Et il y a aussi toute l’équipe de comédiens, que Sébastien Pilote a dirigés adroitement, chacune et chacun jouant la même partition, valorisant le travail d’équipe plutôt que la compétition. En arrêtant son choix sur la jeune Sara Montpetit, Sébastien Pilote a vu juste. Pour un premier rôle au cinéma, celle que nous pourrons voir l’an prochain dans Chien blanc d’Anaïs Barbeau-Lavalette et Falcon Lake de Charlotte Le Bon est une force tranquille, capable d’être à la fois physique et possédant une riche intériorité. Avec son faciès angélique et son fier caractère, Montpetit n’est pas sans nous rappeler Geneviève Bujold à ses débuts, celle qui a éventuellement interprété Élisabeth dans le Kamouraska de Claude Jutra, autre classique de chez nous sur les possibles amours d’une jeune femme. Sébastien Ricard continue sur sa belle lancée, campant un Samuel Chapdelaine exigeant, mais bienveillant. Hélène Florent le seconde bien à la tête de ce clan, créant une Laura Chapdelaine droite et souriante, ne s’en laissant pas imposer par les rigueurs de sa réalité, et ne se gênant pas pour partager tout haut ses états d’âme. Les trois prétendants affichent avec retenue leurs différents étendards : c’est Émile Schneider qui porte en lui les élans d’un François Paradis vite attachant; Antoine Olivier Pilon, discret et vaillant, nous montre un Eutrope Gagnon serein et présent; et Robert Naylor, le malhabile et riche Lorenzo Surprenant, a bien compris les prétentions de son personnage. Encore une fois, Martin Dubreuil excelle dans tous les plans où son Edwige Légaré se trouve, entre l’effort du gars des bois et la farce rassembleuse bien racontée autour du feu.

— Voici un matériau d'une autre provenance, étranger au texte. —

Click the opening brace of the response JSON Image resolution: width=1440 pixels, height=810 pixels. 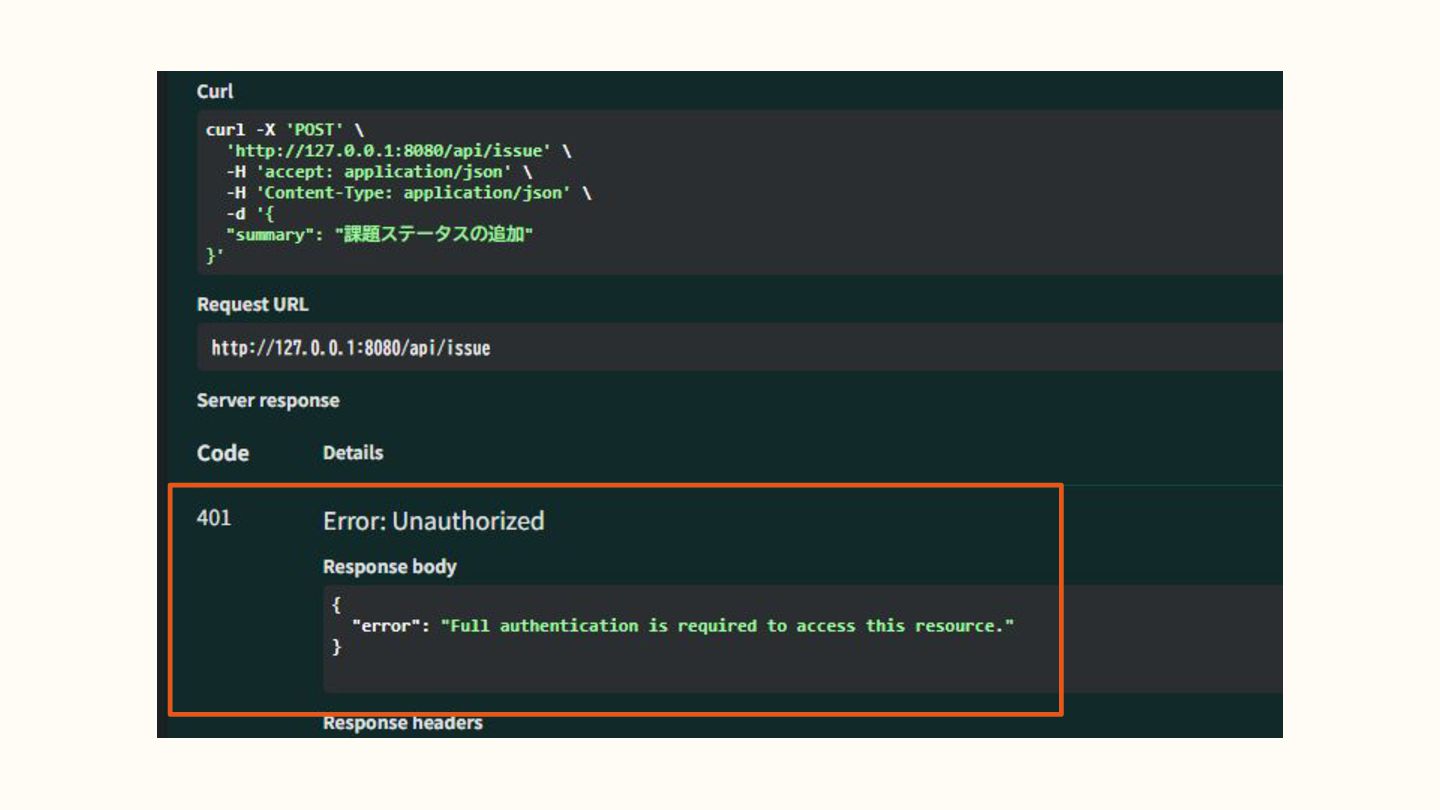click(337, 605)
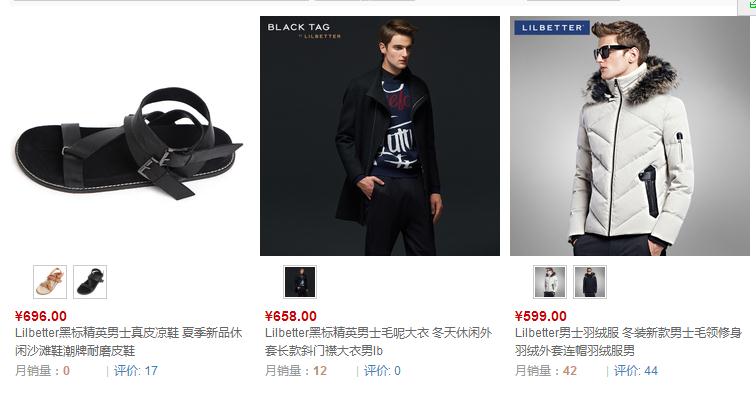Screen dimensions: 756x408
Task: Click the ¥658.00 coat price
Action: [x=291, y=316]
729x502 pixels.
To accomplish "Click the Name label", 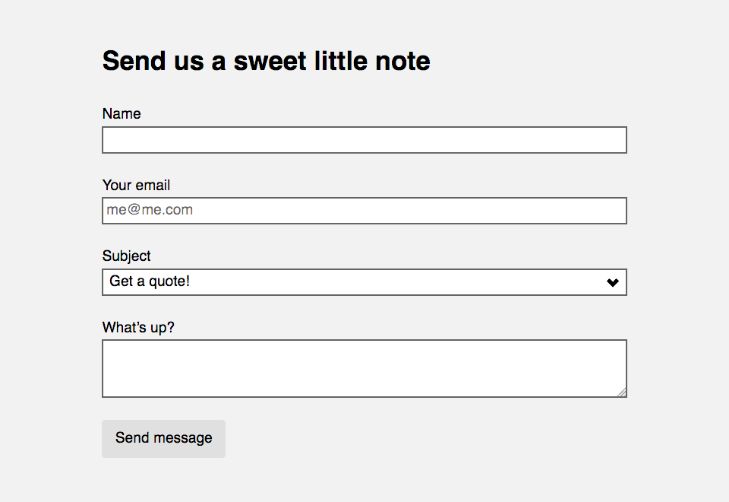I will tap(121, 114).
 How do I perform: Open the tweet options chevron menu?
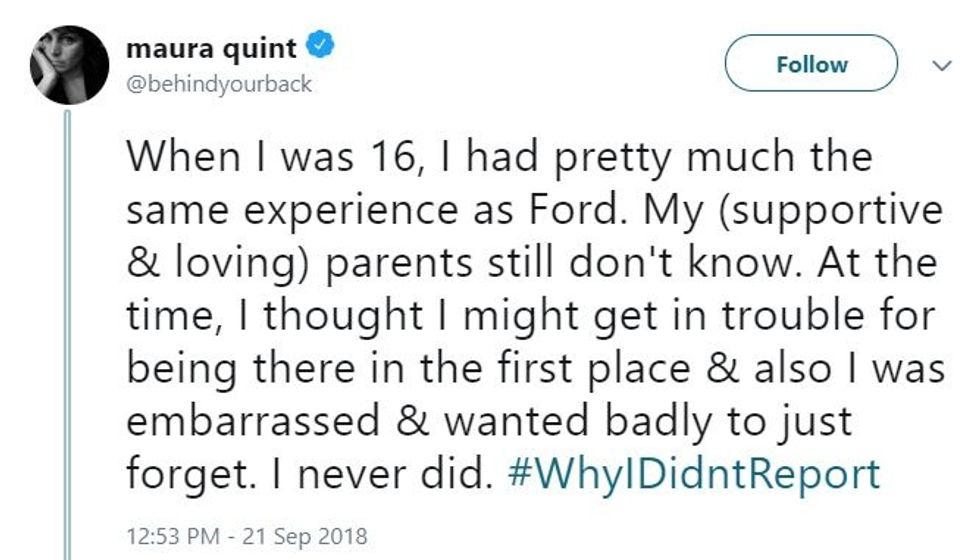[941, 65]
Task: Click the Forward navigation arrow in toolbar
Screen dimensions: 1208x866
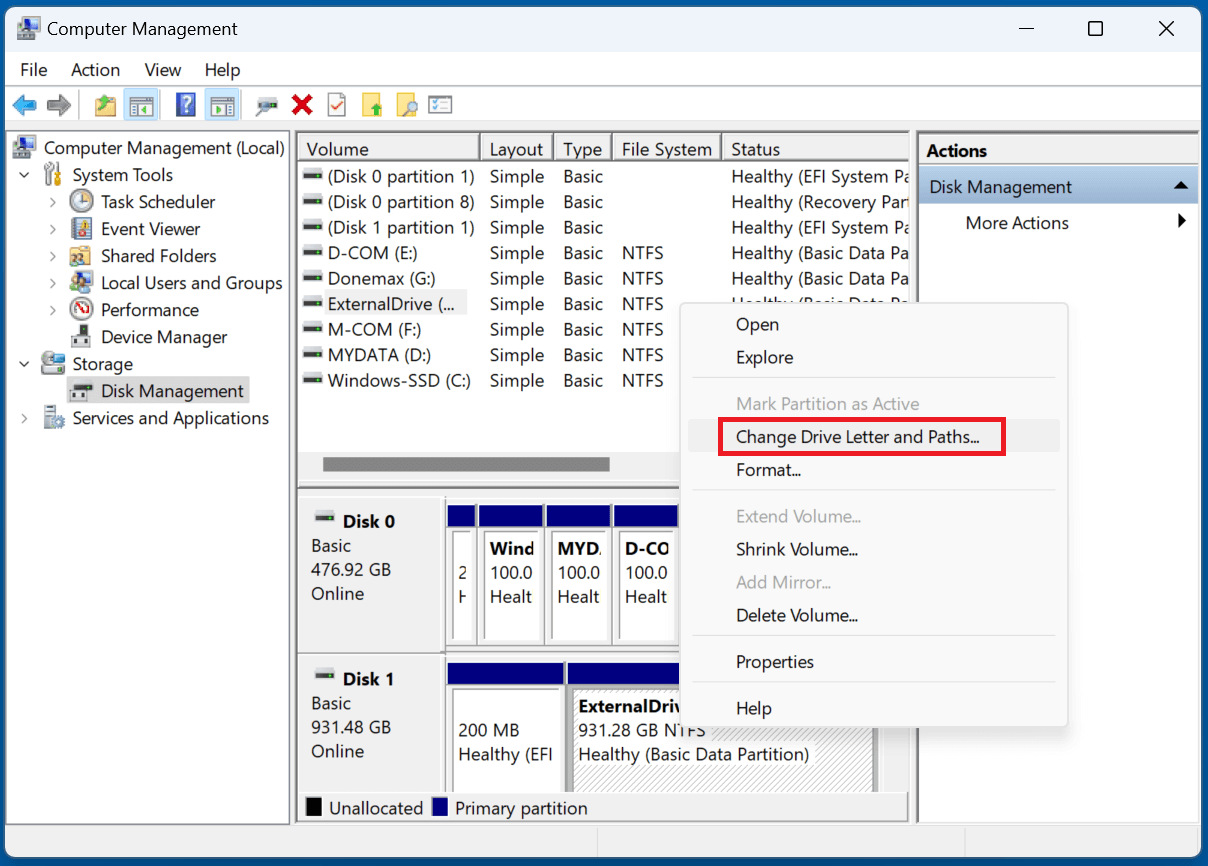Action: (58, 104)
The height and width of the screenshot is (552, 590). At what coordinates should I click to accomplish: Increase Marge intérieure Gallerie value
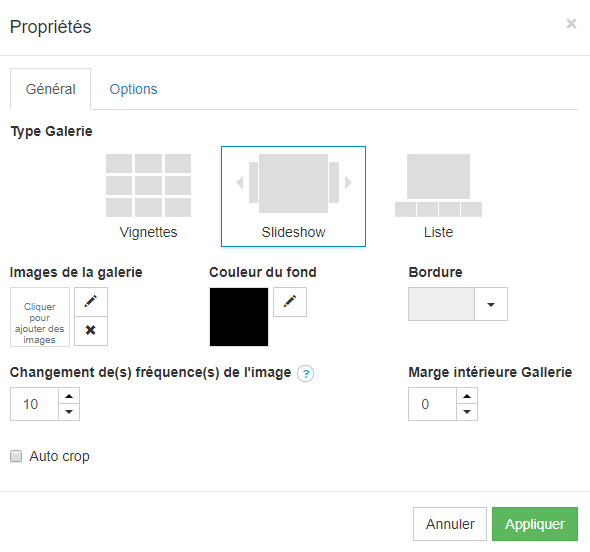(x=467, y=396)
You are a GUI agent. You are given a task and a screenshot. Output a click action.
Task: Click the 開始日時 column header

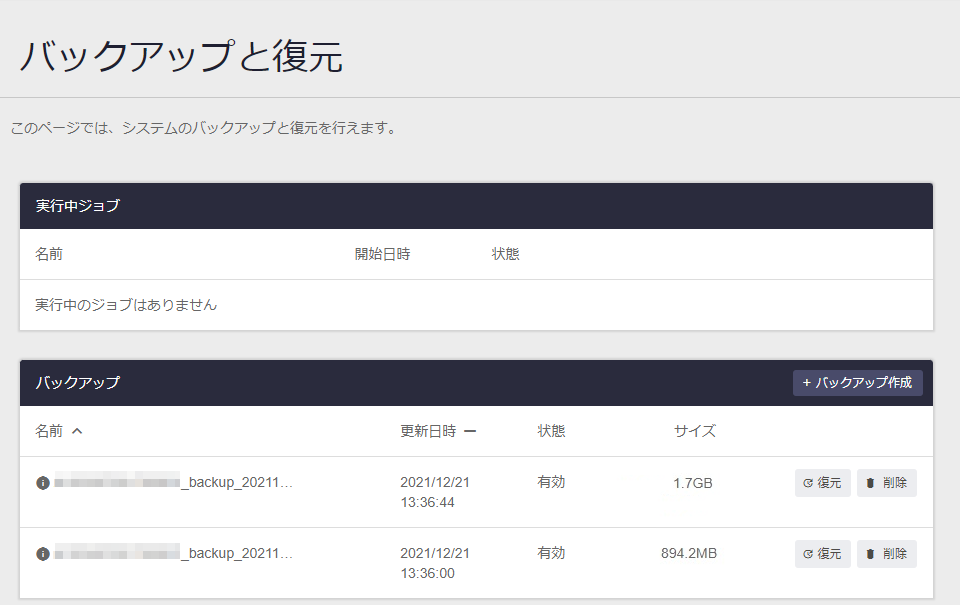tap(383, 254)
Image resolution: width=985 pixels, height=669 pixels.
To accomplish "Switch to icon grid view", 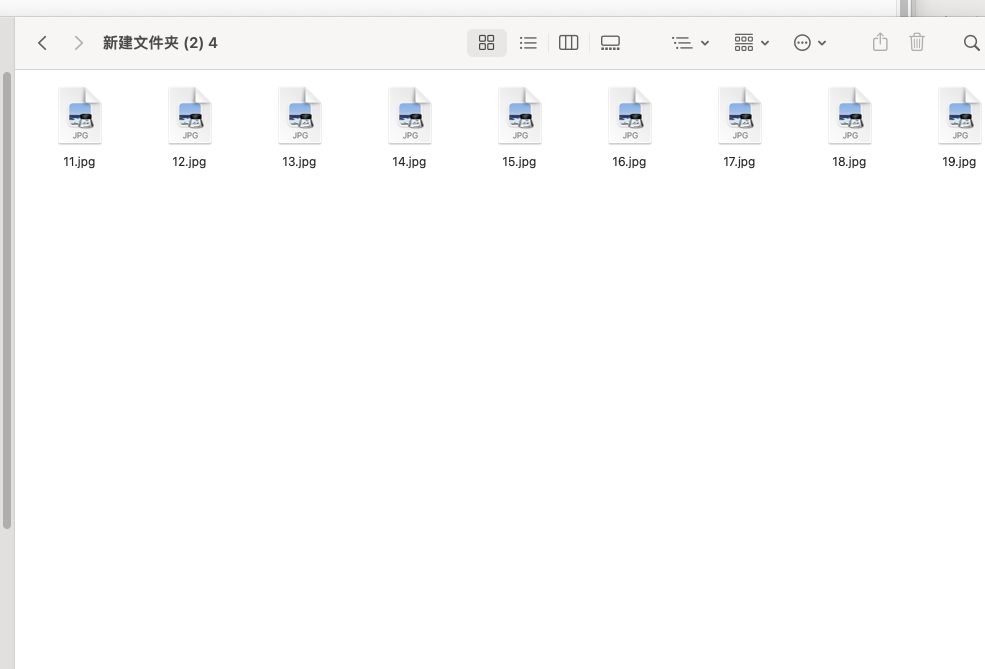I will (487, 43).
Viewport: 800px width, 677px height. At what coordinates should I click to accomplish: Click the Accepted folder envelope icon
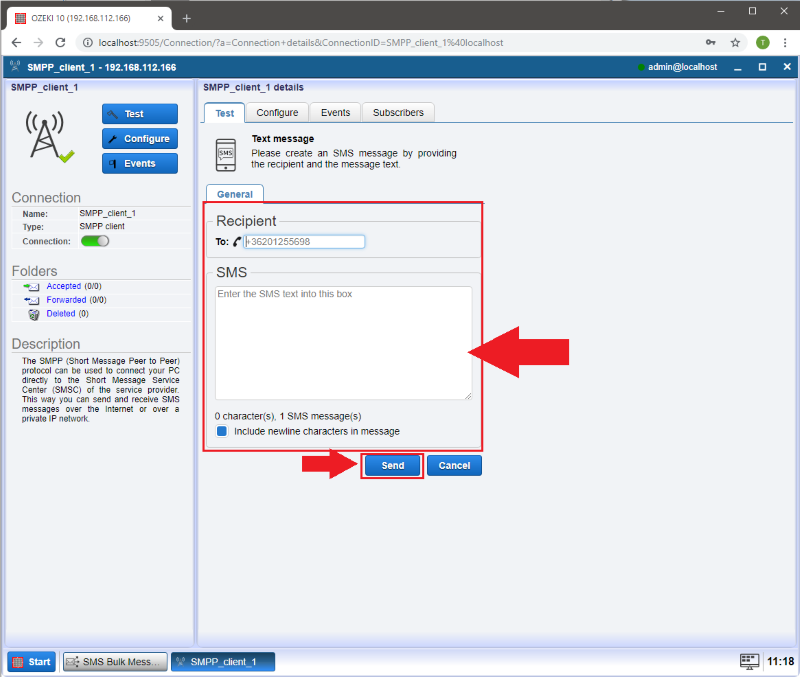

Sébastien Pilote, si bien entouré, a construit une magnifique fresque humaine et vivante. Après son Maria Chapdelaine, gageons que plus jamais personne ne voudra adapter le roman de Louis Hémon, tellement sa compréhension par le cinéaste originaire de Saint-Ambroise est totale. Les images de Michel La Veaux nous resteront en tête longtemps, tout comme les flammes brunes du regard perçant de Sara Montpetit. Pour pleinement l’apprécier, c’est certainement sur grand écran qu’il vous faut découvrir ce film plein d’amour et de résilience, ce dont nous avons bien besoin à notre époque où les désirs n’ont plus le temps d’attendre le prochain printemps.